# Job
Copy out every line of the listing below without changing anything.
=== Extracted information ===
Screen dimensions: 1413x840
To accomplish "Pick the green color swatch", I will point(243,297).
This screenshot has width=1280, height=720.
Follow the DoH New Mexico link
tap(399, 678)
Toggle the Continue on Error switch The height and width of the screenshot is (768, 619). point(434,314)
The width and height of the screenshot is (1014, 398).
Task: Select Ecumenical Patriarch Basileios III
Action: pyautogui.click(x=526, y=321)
===
# Correct result
Screen dimensions: 1413x840
To accomplish "Pick the green color swatch", I will point(243,297).
This screenshot has width=1280, height=720.
Follow the DoH New Mexico link
tap(399, 678)
Toggle the Continue on Error switch The height and width of the screenshot is (768, 619). point(434,314)
The width and height of the screenshot is (1014, 398).
Task: Select Ecumenical Patriarch Basileios III
Action: pyautogui.click(x=526, y=321)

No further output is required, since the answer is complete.